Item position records
[start]
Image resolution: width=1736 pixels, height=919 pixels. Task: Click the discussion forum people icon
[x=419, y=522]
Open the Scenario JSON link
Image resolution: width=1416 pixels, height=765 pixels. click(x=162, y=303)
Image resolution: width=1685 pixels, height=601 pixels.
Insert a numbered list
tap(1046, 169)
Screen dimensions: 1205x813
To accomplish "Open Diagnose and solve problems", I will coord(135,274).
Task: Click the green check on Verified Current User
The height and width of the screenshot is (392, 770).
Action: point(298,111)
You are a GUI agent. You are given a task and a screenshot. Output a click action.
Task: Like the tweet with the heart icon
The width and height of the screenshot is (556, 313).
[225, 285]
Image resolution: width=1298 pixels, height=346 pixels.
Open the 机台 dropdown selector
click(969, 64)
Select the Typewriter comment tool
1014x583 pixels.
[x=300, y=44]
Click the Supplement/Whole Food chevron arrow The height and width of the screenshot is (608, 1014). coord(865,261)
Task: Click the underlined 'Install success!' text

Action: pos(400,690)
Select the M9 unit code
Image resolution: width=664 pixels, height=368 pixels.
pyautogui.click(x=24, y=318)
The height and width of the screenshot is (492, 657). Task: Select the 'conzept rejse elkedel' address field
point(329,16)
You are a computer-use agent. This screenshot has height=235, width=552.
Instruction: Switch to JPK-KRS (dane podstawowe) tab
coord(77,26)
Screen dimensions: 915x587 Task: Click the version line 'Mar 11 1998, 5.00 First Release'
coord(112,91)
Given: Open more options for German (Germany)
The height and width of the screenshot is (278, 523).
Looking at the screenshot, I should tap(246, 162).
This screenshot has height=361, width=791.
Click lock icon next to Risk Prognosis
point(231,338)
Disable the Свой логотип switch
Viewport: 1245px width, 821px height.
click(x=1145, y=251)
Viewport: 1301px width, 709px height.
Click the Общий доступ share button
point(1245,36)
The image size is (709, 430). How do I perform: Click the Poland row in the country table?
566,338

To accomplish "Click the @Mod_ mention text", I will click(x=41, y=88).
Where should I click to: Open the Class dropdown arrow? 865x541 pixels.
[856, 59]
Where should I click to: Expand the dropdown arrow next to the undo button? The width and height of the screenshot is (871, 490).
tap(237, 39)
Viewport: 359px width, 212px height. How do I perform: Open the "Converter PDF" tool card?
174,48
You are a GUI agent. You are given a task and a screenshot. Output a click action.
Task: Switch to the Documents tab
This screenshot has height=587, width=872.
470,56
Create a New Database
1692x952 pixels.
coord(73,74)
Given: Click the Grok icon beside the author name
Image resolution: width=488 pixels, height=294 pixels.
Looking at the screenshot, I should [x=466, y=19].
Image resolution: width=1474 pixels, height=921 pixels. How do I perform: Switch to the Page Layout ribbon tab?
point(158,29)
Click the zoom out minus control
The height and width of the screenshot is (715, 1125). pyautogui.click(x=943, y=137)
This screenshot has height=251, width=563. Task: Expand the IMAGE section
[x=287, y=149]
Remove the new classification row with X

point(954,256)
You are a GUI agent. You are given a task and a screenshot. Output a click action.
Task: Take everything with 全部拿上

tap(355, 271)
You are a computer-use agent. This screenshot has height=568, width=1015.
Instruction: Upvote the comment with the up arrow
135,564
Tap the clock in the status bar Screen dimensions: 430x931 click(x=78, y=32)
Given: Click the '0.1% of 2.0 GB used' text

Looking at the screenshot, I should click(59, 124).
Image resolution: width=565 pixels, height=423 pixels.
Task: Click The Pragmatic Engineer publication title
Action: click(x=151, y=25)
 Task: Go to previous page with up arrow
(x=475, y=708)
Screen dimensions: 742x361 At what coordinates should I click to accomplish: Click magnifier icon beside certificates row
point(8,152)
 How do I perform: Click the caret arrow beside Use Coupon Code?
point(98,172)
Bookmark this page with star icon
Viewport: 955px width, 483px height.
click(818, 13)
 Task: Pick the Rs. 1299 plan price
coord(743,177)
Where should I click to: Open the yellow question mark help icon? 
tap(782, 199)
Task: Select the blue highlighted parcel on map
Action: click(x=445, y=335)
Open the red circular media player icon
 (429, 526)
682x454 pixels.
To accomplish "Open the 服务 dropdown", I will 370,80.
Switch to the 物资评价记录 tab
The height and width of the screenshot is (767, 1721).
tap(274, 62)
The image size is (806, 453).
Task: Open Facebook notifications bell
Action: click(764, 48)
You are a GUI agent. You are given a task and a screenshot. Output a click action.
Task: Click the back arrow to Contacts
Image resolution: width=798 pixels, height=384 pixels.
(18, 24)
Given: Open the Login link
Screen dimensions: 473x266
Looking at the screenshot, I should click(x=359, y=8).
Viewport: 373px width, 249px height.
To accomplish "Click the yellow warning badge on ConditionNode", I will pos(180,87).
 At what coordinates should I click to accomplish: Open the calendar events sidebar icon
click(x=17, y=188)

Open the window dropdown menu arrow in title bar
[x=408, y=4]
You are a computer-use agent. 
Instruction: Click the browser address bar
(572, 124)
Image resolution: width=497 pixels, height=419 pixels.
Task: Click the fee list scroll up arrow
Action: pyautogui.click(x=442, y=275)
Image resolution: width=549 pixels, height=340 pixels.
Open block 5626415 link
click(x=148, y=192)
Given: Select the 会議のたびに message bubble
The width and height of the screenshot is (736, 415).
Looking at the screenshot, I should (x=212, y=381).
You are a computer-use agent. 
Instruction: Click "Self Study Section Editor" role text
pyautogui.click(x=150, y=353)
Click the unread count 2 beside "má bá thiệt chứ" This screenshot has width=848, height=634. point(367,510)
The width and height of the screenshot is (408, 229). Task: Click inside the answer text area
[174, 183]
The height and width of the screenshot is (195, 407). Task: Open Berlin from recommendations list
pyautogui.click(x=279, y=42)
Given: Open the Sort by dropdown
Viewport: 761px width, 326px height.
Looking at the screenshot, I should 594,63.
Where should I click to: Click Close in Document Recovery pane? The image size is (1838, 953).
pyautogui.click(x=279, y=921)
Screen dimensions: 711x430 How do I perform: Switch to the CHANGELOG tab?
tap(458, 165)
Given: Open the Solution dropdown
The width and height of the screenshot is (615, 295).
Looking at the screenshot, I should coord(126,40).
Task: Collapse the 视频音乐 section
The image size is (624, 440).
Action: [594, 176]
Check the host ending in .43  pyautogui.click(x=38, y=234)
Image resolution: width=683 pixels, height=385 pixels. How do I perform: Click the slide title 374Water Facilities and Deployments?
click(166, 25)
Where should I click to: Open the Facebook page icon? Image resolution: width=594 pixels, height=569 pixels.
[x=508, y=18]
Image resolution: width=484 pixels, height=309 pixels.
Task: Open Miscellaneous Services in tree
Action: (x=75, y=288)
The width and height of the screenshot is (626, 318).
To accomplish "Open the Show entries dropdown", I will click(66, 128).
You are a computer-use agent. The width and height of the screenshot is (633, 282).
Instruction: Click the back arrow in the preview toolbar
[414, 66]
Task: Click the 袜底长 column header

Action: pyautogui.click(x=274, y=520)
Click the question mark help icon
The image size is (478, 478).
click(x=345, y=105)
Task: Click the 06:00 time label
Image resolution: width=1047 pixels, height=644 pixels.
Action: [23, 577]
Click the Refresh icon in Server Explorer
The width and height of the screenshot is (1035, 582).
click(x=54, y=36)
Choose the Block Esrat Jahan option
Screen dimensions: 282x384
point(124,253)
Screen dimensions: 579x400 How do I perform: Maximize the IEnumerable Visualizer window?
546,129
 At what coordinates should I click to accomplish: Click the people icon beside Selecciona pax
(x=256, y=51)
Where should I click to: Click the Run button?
[end]
PROBLEM TO SOLVE
Rewrite all of the records above, changing every "Viewport" to "Window" and leaving everything else the same.

COMPLETE ANSWER
Image resolution: width=1736 pixels, height=919 pixels. Task: Click the discussion forum people icon
[x=419, y=522]
Open the Scenario JSON link
Image resolution: width=1416 pixels, height=765 pixels. click(x=162, y=303)
Image resolution: width=1685 pixels, height=601 pixels.
Insert a numbered list
tap(1046, 169)
Screen dimensions: 1205x813
To accomplish "Open Diagnose and solve problems", I will coord(135,274).
Task: Click the green check on Verified Current User
The height and width of the screenshot is (392, 770).
Action: point(298,111)
You are a GUI agent. You are given a task and a screenshot. Output a click action.
Task: Like the tweet with the heart icon
The width and height of the screenshot is (556, 313).
[225, 285]
Image resolution: width=1298 pixels, height=346 pixels.
Open the 机台 dropdown selector
click(969, 64)
Select the Typewriter comment tool
1014x583 pixels.
[x=300, y=44]
Click the Supplement/Whole Food chevron arrow The height and width of the screenshot is (608, 1014). coord(865,261)
Task: Click the underlined 'Install success!' text

Action: pos(400,690)
Select the M9 unit code
Image resolution: width=664 pixels, height=368 pixels.
pyautogui.click(x=24, y=318)
The height and width of the screenshot is (492, 657). Task: Select the 'conzept rejse elkedel' address field
point(329,16)
You are a computer-use agent. This screenshot has height=235, width=552.
Instruction: Switch to JPK-KRS (dane podstawowe) tab
coord(77,26)
Screen dimensions: 915x587 Task: Click the version line 'Mar 11 1998, 5.00 First Release'
coord(112,91)
Given: Open more options for German (Germany)
The height and width of the screenshot is (278, 523).
Looking at the screenshot, I should tap(246, 162).
This screenshot has height=361, width=791.
Click lock icon next to Risk Prognosis
point(231,338)
Disable the Свой логотип switch
Window: 1245px width, 821px height.
click(x=1145, y=251)
Window: 1301px width, 709px height.
Click the Общий доступ share button
point(1245,36)
The image size is (709, 430). How do I perform: Click the Poland row in the country table?
566,338

To accomplish "Click the @Mod_ mention text", I will click(x=41, y=88).
Where should I click to: Open the Class dropdown arrow? 865x541 pixels.
[856, 59]
Where should I click to: Expand the dropdown arrow next to the undo button? The width and height of the screenshot is (871, 490).
tap(237, 39)
Window: 359px width, 212px height. How do I perform: Open the "Converter PDF" tool card?
174,48
You are a GUI agent. You are given a task and a screenshot. Output a click action.
Task: Switch to the Documents tab
This screenshot has height=587, width=872.
470,56
Create a New Database
1692x952 pixels.
coord(73,74)
Given: Click the Grok icon beside the author name
Image resolution: width=488 pixels, height=294 pixels.
Looking at the screenshot, I should [x=466, y=19].
Image resolution: width=1474 pixels, height=921 pixels. How do I perform: Switch to the Page Layout ribbon tab?
point(158,29)
Click the zoom out minus control
The height and width of the screenshot is (715, 1125). pyautogui.click(x=943, y=137)
This screenshot has height=251, width=563. Task: Expand the IMAGE section
[x=287, y=149]
Remove the new classification row with X

point(954,256)
You are a GUI agent. You are given a task and a screenshot. Output a click action.
Task: Take everything with 全部拿上

tap(355, 271)
You are a computer-use agent. This screenshot has height=568, width=1015.
Instruction: Upvote the comment with the up arrow
135,564
Tap the clock in the status bar Screen dimensions: 430x931 click(x=78, y=32)
Given: Click the '0.1% of 2.0 GB used' text

Looking at the screenshot, I should click(59, 124).
Image resolution: width=565 pixels, height=423 pixels.
Task: Click The Pragmatic Engineer publication title
Action: click(x=151, y=25)
 Task: Go to previous page with up arrow
(x=475, y=708)
Screen dimensions: 742x361 At what coordinates should I click to accomplish: Click magnifier icon beside certificates row
point(8,152)
 How do I perform: Click the caret arrow beside Use Coupon Code?
point(98,172)
Bookmark this page with star icon
Window: 955px width, 483px height.
click(818, 13)
 Task: Pick the Rs. 1299 plan price
coord(743,177)
Where should I click to: Open the yellow question mark help icon? 
tap(782, 199)
Task: Select the blue highlighted parcel on map
Action: click(x=445, y=335)
Open the red circular media player icon
 (429, 526)
682x454 pixels.
To accomplish "Open the 服务 dropdown", I will 370,80.
Switch to the 物资评价记录 tab
The height and width of the screenshot is (767, 1721).
tap(274, 62)
The image size is (806, 453).
Task: Open Facebook notifications bell
Action: click(764, 48)
You are a GUI agent. You are given a task and a screenshot. Output a click action.
Task: Click the back arrow to Contacts
Image resolution: width=798 pixels, height=384 pixels.
(18, 24)
Given: Open the Login link
Screen dimensions: 473x266
Looking at the screenshot, I should click(x=359, y=8).
Window: 373px width, 249px height.
To accomplish "Click the yellow warning badge on ConditionNode", I will pos(180,87).
 At what coordinates should I click to accomplish: Open the calendar events sidebar icon
click(x=17, y=188)

Open the window dropdown menu arrow in title bar
[x=408, y=4]
You are a computer-use agent. 
Instruction: Click the browser address bar
(572, 124)
Image resolution: width=497 pixels, height=419 pixels.
Task: Click the fee list scroll up arrow
Action: pyautogui.click(x=442, y=275)
Image resolution: width=549 pixels, height=340 pixels.
Open block 5626415 link
click(x=148, y=192)
Given: Select the 会議のたびに message bubble
The width and height of the screenshot is (736, 415).
Looking at the screenshot, I should (x=212, y=381).
You are a computer-use agent. 
Instruction: Click "Self Study Section Editor" role text
pyautogui.click(x=150, y=353)
Click the unread count 2 beside "má bá thiệt chứ" This screenshot has width=848, height=634. point(367,510)
The width and height of the screenshot is (408, 229). Task: Click inside the answer text area
[174, 183]
The height and width of the screenshot is (195, 407). Task: Open Berlin from recommendations list
pyautogui.click(x=279, y=42)
Given: Open the Sort by dropdown
Window: 761px width, 326px height.
Looking at the screenshot, I should 594,63.
Where should I click to: Click Close in Document Recovery pane? The image size is (1838, 953).
pyautogui.click(x=279, y=921)
Screen dimensions: 711x430 How do I perform: Switch to the CHANGELOG tab?
tap(458, 165)
Given: Open the Solution dropdown
The width and height of the screenshot is (615, 295).
Looking at the screenshot, I should coord(126,40).
Task: Collapse the 视频音乐 section
The image size is (624, 440).
Action: [594, 176]
Check the host ending in .43  pyautogui.click(x=38, y=234)
Image resolution: width=683 pixels, height=385 pixels. How do I perform: Click the slide title 374Water Facilities and Deployments?
click(166, 25)
Where should I click to: Open the Facebook page icon? Image resolution: width=594 pixels, height=569 pixels.
[x=508, y=18]
Image resolution: width=484 pixels, height=309 pixels.
Task: Open Miscellaneous Services in tree
Action: (x=75, y=288)
The width and height of the screenshot is (626, 318).
To accomplish "Open the Show entries dropdown", I will click(66, 128).
You are a computer-use agent. The width and height of the screenshot is (633, 282).
Instruction: Click the back arrow in the preview toolbar
[414, 66]
Task: Click the 袜底长 column header

Action: pyautogui.click(x=274, y=520)
Click the question mark help icon
The image size is (478, 478).
click(x=345, y=105)
Task: Click the 06:00 time label
Image resolution: width=1047 pixels, height=644 pixels.
Action: [23, 577]
Click the Refresh icon in Server Explorer
The width and height of the screenshot is (1035, 582).
click(x=54, y=36)
Choose the Block Esrat Jahan option
Screen dimensions: 282x384
point(124,253)
Screen dimensions: 579x400 How do I perform: Maximize the IEnumerable Visualizer window?
546,129
 At what coordinates should I click to accomplish: Click the people icon beside Selecciona pax
(x=256, y=51)
Where should I click to: Click the Run button?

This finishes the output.